0

I am having an huge XML file containing the Resumes. This file is in two format viz- A single master file containing all the Resumes for ex-

<Resumes>
  <Resume>
    <Name>ABC</Name>
    ......
    ......
  </Resume>
  <Resume>
    <Name>PQR</Name>
    ......
    ......
  </Resume>
  ......
  ......
</Resumes>

and multiple files for ex-

file 1-

<Resumes>
  <Resume>
    <Name>ABC</Name>
    ......
    ......
  </Resume>
</Resumes>

file-2

<Resumes>
  <Resume>
    <Name>PQR</Name>
    ......
    ......
  </Resume>
</Resumes>

and so on.

I want to use baseX or eXist XML DB for storing the XML. So in future, if I want to add more Resumes (in XML) format then which one will be better?

John
  • 2,820
  • 3
  • 30
  • 50
  • 1
    I've heard that there are some XML Databases that cope well with data in a single huge document, but I think that for most products, many small documents works much better. – Michael Kay Apr 27 '12 at 20:50
  • @MichaelKay- Yes. Right said. Still waiting for more expert views. :) – John Apr 28 '12 at 07:42

1 Answers1

2

For eXist-db, let me quote from a post on exist-open by Wolfgang Meier in response to a similar question:

I don't think there's a theoretical limit, but there are certainly some practical considerations. Storing a very large document can block the db more than storing many small ones. It requires a single transaction (and sufficient disk space for the transaction log).
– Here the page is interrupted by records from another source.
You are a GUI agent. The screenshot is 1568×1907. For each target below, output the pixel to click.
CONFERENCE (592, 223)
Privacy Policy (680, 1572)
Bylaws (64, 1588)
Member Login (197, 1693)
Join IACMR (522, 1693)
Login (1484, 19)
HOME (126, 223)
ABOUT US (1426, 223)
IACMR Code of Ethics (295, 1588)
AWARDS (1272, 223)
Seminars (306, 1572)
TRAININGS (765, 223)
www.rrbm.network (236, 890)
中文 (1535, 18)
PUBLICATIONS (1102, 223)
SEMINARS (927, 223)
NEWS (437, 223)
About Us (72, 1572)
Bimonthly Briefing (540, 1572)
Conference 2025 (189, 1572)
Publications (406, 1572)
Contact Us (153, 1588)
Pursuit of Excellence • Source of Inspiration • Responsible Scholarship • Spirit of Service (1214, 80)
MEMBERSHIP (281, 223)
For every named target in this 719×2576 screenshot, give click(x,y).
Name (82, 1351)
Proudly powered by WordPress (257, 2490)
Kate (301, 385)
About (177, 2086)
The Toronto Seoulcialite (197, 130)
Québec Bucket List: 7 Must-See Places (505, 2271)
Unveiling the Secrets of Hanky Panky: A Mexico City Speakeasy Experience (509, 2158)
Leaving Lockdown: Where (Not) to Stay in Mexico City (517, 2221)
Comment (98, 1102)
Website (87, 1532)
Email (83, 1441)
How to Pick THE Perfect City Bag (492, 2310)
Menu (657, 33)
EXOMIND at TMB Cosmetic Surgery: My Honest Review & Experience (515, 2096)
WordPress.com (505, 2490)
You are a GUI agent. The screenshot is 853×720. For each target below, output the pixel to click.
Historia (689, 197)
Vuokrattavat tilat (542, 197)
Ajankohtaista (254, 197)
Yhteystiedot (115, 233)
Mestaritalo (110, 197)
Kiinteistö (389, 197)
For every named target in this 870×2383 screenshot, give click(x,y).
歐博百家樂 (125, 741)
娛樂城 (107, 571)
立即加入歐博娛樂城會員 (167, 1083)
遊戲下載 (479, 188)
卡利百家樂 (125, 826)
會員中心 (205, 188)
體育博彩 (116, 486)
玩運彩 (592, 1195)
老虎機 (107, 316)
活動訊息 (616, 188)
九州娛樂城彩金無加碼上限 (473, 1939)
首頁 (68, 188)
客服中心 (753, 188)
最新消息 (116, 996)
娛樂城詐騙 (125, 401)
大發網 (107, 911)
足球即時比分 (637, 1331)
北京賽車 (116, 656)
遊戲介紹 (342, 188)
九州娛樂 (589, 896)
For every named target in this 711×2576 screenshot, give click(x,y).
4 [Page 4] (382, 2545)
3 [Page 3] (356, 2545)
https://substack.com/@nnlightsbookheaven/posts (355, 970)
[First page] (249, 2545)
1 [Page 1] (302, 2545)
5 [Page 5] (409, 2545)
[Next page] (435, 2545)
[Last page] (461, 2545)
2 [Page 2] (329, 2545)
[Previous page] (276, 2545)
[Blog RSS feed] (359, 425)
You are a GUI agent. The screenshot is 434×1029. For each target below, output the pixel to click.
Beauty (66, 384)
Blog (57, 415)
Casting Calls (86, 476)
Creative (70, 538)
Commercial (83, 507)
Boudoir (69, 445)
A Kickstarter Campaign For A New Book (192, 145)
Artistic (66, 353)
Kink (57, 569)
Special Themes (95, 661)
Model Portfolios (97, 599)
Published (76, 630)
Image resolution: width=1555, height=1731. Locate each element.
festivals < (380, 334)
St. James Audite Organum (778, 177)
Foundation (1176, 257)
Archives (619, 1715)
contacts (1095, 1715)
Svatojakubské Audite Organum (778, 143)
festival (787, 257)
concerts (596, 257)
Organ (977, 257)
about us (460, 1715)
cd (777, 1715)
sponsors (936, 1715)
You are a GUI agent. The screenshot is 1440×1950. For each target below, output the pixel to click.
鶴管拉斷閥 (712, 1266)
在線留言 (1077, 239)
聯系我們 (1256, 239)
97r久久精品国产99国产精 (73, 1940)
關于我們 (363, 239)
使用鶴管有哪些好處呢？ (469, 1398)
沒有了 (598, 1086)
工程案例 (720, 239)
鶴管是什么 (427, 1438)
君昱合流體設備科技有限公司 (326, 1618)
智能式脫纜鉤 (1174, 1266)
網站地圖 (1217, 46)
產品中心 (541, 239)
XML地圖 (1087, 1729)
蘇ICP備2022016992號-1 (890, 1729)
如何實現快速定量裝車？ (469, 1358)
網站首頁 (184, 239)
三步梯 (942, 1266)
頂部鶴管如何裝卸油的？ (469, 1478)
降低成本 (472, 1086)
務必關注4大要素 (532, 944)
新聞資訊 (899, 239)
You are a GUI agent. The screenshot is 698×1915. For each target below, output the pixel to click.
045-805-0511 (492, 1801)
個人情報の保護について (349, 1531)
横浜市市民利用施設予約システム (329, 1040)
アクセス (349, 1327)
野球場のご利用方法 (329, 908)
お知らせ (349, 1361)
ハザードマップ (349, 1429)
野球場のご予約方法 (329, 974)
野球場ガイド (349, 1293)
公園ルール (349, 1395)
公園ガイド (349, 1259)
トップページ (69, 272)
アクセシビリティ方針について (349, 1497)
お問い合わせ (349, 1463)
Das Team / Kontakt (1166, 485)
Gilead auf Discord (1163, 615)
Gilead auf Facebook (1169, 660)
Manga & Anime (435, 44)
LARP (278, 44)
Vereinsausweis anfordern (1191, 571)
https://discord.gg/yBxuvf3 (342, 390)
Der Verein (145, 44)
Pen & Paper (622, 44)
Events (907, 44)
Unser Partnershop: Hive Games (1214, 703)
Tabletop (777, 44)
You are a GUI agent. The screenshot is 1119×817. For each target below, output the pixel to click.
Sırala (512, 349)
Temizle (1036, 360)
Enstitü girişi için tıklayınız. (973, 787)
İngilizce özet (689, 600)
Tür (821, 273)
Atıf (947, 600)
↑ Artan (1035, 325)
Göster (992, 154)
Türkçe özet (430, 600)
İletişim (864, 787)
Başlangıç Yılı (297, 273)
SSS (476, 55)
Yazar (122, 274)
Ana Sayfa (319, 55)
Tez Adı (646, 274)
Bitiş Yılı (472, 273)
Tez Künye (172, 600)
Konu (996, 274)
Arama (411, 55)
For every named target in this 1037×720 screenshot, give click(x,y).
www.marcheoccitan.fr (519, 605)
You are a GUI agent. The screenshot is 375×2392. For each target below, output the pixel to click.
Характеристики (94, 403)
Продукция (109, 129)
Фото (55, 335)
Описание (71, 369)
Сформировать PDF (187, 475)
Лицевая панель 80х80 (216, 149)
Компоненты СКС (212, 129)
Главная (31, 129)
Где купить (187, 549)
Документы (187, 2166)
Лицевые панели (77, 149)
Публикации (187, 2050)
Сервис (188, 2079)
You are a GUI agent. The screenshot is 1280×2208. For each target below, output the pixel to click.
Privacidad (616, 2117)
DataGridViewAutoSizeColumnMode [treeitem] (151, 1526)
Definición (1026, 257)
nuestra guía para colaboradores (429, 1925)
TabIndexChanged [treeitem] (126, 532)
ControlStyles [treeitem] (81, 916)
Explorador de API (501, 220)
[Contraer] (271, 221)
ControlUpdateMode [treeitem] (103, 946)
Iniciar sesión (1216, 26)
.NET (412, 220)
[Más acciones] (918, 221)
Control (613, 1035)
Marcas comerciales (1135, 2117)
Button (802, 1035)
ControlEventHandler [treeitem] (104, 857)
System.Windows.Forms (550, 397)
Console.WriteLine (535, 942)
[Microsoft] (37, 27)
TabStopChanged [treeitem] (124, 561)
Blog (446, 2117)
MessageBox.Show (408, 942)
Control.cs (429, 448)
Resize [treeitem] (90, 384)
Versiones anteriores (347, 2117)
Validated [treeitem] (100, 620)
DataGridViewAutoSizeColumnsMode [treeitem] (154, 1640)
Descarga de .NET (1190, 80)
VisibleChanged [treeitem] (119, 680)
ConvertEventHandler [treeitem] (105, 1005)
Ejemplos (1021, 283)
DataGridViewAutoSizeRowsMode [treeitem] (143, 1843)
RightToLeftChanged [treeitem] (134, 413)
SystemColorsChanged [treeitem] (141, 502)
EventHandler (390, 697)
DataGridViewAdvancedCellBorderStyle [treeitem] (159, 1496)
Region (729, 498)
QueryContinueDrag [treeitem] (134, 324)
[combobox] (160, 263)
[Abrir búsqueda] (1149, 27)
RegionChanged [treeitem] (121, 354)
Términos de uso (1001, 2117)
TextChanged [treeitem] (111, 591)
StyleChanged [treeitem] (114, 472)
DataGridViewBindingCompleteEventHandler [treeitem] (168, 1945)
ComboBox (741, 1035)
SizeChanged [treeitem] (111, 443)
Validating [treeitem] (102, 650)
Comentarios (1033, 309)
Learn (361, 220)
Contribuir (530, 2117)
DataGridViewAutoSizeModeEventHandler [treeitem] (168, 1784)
The dblp bibliography, which I use for some automated performance tests, comes as a single document with more than 600mb. This loads well if you slightly increase the cache size and memory settings. I know other users have to deal with much larger documents (many gigabytes), but if you have a choice, I would definitely recommend to split your data in smaller chunks, which are easier to handle.

Granted, eXist-db has become even more efficient and robust since November 2009 when Wolfgang wrote this post, but I think his advice still applies. Two final notes:

  1. Make sure you use the latest version of eXist, e.g. either 1.4.2 or the 2.0 Tech Preview. These benefit from the advances I spoke about.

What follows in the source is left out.